Exercise aim: Extract every line of the data below that contains the word "Viewport", copying each one in full.

Exercise materials:
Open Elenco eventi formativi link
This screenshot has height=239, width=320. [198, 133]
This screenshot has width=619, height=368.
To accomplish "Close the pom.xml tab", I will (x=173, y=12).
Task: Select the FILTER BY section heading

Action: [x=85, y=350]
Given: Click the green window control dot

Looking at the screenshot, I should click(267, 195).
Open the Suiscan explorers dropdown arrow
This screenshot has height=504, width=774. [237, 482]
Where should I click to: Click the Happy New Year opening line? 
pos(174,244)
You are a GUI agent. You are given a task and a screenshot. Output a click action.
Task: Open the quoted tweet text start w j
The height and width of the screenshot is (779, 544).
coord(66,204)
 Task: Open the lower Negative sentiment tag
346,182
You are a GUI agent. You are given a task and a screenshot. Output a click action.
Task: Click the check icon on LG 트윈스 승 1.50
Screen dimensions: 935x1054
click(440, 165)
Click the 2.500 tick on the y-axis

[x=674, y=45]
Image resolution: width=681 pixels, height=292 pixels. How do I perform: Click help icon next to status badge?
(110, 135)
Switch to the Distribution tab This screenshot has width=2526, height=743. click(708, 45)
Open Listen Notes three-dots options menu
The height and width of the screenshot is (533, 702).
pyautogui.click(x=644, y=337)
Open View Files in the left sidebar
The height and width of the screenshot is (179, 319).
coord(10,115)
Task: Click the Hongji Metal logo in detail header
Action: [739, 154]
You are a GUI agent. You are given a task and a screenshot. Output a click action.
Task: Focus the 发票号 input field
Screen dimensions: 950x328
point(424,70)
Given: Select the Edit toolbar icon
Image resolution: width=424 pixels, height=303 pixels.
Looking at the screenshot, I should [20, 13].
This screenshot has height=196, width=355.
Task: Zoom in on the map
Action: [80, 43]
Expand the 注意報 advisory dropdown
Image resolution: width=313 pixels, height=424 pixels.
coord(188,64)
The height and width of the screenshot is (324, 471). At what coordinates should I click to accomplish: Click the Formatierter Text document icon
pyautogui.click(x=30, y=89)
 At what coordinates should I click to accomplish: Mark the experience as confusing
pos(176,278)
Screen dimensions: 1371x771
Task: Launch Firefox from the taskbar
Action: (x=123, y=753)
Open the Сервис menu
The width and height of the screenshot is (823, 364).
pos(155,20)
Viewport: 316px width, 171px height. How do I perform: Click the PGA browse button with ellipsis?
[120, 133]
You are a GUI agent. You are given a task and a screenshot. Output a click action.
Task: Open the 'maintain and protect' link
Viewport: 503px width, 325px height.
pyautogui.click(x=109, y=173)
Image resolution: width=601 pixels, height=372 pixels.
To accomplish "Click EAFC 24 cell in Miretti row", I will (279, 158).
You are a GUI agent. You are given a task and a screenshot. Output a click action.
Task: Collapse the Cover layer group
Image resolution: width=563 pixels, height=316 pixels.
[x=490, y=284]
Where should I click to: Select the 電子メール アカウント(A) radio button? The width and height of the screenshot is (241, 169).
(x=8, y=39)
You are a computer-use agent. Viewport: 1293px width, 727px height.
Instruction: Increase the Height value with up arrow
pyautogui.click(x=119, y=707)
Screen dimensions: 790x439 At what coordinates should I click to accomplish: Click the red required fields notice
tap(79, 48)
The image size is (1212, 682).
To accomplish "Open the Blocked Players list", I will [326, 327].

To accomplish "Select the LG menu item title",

Reply:
Viewport: 316px width, 171px height. How do I perform: Click the PGA browse button with ellipsis?
Viewport: 503px width, 325px height.
You are a computer-use agent. Viewport: 1293px width, 727px height.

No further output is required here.